The measurement method:
- Exact-match for structured outputs (e.g., "did the agent extract the right customer ID?")
- LLM-as-judge for free-form outputs (e.g., "does the agent's response correctly address the customer's question?"). See llm-as-a-judge glossary.
- Human-review for the gold-standard subset (10-20% of cases reviewed by humans monthly to calibrate the LLM judge)
Faithfulness + groundedness
Does the answer cite real sources? Are facts grounded in the provided context vs. hallucinated? Critical for RAG-flavored agents.
Latency
P50 + P95 + P99 latency per task. Catch regressions where a prompt change makes the agent 3x slower.
Cost per task
Total LLM API spend per task. Catch regressions where switching to a "better" model 5x'd costs without proportional quality gain.
User satisfaction (where available)
For agents in production with user feedback (thumbs up/down, CSAT post-conversation), correlate against your eval scores. The agent that scored 85% on your eval but customers hate is a sign your eval doesn't match what customers value.
The eval-as-CI pattern
The real win. Every PR runs evals:
# .github/workflows/agent-evals.yml (conceptual)
name: Agent Evals
on: [pull_request]
jobs:
eval:
runs-on: ubuntu-latest
steps:
- uses: actions/checkout@v4
- name: Run eval suite
run: |
npm ci
npm run eval:full
- name: Check regression
run: |
# Fail the build if task-success drops more than 2% vs. main
npm run eval:compare-to-main --threshold=-0.02
Now:
- Every prompt change is measured
- Reviewers can see eval impact in the PR
- Regressions block merge automatically
This is the eval pattern that separates production teams from prototype teams.
Common eval-design mistakes
1. Evals that don't match production
Your eval set is from 6 months ago; production traffic shifted. Eval scores are great; users are unhappy. Fix: continuously add production-failure cases.

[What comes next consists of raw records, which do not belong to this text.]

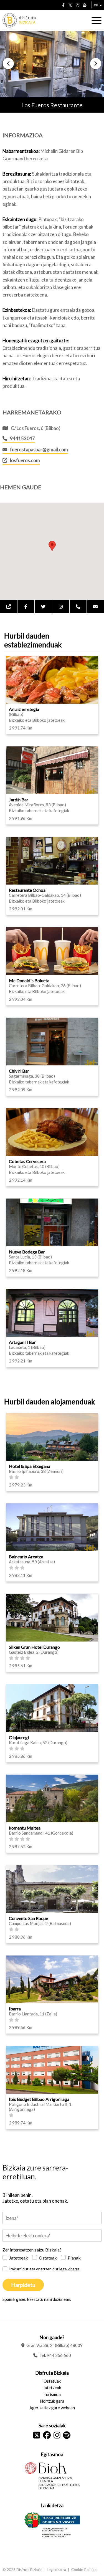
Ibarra (15, 2008)
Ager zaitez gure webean (52, 2407)
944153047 (22, 438)
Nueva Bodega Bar (27, 1251)
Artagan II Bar (22, 1342)
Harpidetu (23, 2285)
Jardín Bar (18, 799)
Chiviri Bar (19, 1070)
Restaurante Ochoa (27, 890)
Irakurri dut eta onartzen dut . (44, 2268)
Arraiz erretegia (24, 709)
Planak (74, 2257)
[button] (8, 63)
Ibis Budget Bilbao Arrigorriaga (39, 2099)
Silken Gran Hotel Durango (34, 1647)
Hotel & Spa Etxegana (29, 1466)
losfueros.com (25, 460)
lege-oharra (69, 2268)
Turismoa (52, 2394)
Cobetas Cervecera (27, 1161)
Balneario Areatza (26, 1556)
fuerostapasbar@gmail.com (39, 449)
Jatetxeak (18, 2257)
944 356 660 (59, 2355)
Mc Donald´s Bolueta (29, 980)
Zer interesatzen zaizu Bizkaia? (32, 2249)
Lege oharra (56, 2569)
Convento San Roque (28, 1918)
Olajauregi (19, 1737)
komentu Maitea (24, 1827)
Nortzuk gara (52, 2400)
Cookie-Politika (84, 2569)
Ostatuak (48, 2257)
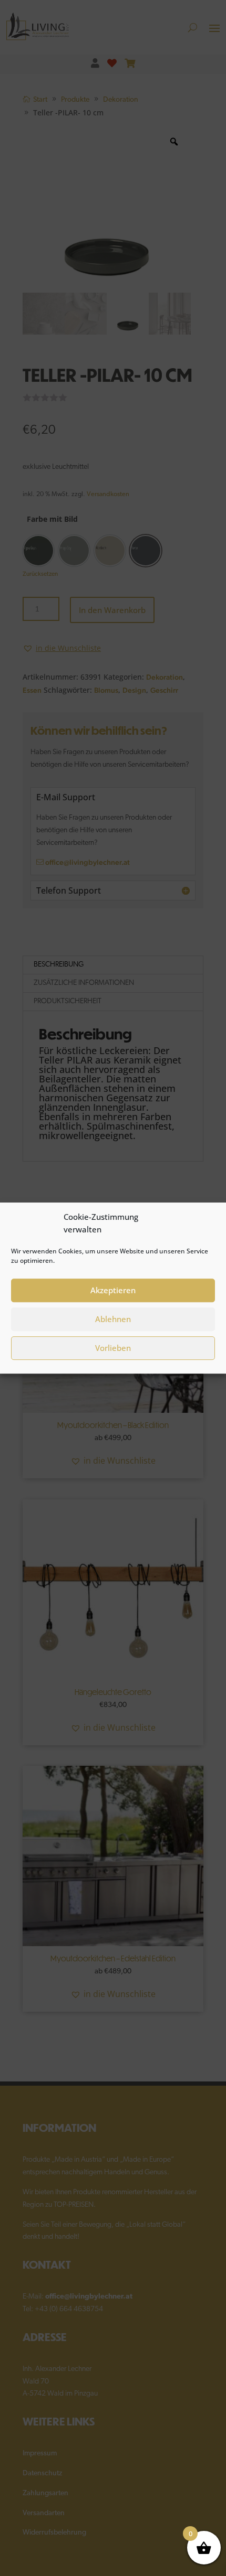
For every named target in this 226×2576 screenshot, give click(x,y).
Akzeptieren (113, 1290)
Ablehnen (113, 1319)
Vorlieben (113, 1348)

2. Overfitting to the eval
You tune the prompt until eval scores are 95%; production performance is unchanged. Fix: hold out 20% of eval cases as a "test set" that you don't tune against.
3. LLM-as-judge bias
The judging LLM (GPT-4 evaluating your agent's output) has its own biases. Fix: calibrate against human review periodically; use multiple judge models when stakes are high.
4. Ignoring cost + latency
You optimize for quality; spend triples and users hate the new latency. Fix: track all four metrics; don't ship if cost regression > 2x without proportional quality gain.
5. No reproducibility
The eval is non-deterministic (temperature > 0); scores swing 5% between runs. Fix: temperature=0 for eval runs; or run each case 3x and report median.
Building your eval flywheel
The pattern that compounds:
- Daily: developers run evals locally before PR
- Per-PR: CI runs full eval suite + blocks regressions
- Weekly: review production failures + add new eval cases
- Monthly: human review of 50-100 random cases to calibrate the LLM judge
- Quarterly: re-baseline (the eval set should ~double in size every 3 months)
After 6-12 months of this, you have hundreds of cases, a stable evaluation harness, and a real measurement of agent quality. The compound effect on agent reliability is the difference between "demo product" and "production system."
See also
- LLM observability glossary
- LLM as a judge
- AI evals glossary
- Agent observability
- How to evaluate an AI agent
Bottom line
Evals are the difference between agents that work in demos and agents that work in production. The setup cost is real (1-2 weeks for the framework + initial eval set) but the ongoing cost is small. The teams who do this ship reliable agents; the teams who don't ship demos. Pick the framework that fits your stack and start with 50 hand-curated cases this week.